結核菌の挿入配列(IS6110)を用いたRFLP分析により結核菌の亜分類が可能となった。この分析法は結核の感染様式や発病様式を研究する上で強力な手段となる。千葉県下で発生したMDR-TBによる集団感染を2件RFLP分析で証明した。微量液体感受性試験を組み合わせることにより耐性獲得の動向も調査できた。

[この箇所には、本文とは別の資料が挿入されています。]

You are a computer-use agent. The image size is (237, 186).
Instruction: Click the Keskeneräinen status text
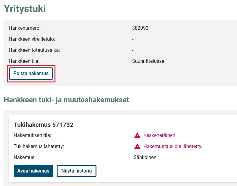[159, 135]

MDR-TBのために確立された治療法はない。薬剤感受性試験の結果から効果的な薬を組み合わせて使っているのが現状である。全国52施設から集められた55例のMDR-TB患者の診療内容と予後について分析した。治療に反応し排菌が停止した26例は、無効例と比べ年齢が若く、使用可能薬剤が複数存在していた。また排菌量が少なく、病巣の広がりも小さい方が有利であった。有効薬剤が存在する時期に外科的切除の併用など集学的治療を行うことが重要と考えられる。MDR-TB患者の多くは免疫状態が低下している。免疫刺激効果が確認されているロムルチド、補中益気湯あるいはアンサー20注と抗結核薬との併用治療を試みた。ロムルチドを投与したM. avium complex症2名中1名とMDR-TB 1名は体重の増加、排菌数の減少、胸部X線所見の安定が認められた。補中益気湯投与では、排菌の状態やX線所見に投与前後で有意の差は見られなかったが、明らかに体重は増加した。アンサー20投与7例中3例は排菌の減少が見られ、有効と判定された。これに対し,プラセボ群では排菌量が減少した例は見られなかった。このことはMDR-TBに対し有用である可能性を示している。今後投与量の検討や長期間の治療を試みる必要がある。
結論
①全国規模で薬剤耐性結核のサーベイランスを行った。前回(5年前)と比べ耐性頻度の上昇傾向が示唆された。既治療例で見られた高い獲得耐性と短期化学療法の普及率の低さとの関連が推測される。②RFLP分析により耐性菌による集団感染が証明された。③KM耐性菌に16S rRNAおよび23S rRNAの変異に加えtap遺伝子の変異が検出された。④耐性菌を迅速に検出するためのDNAチップ法を開発した。⑤MDR-TBの治療について、若年齢層で使用可能薬剤が複数あり、病巣も小さい場合に内科的治療で患者の半数は排菌が停止していた。⑥化学療法のみでは排菌の停止しないMDR-TB患者にロムルチドまたはアンサー20注と化学療法の併用療法が有用と考えられた。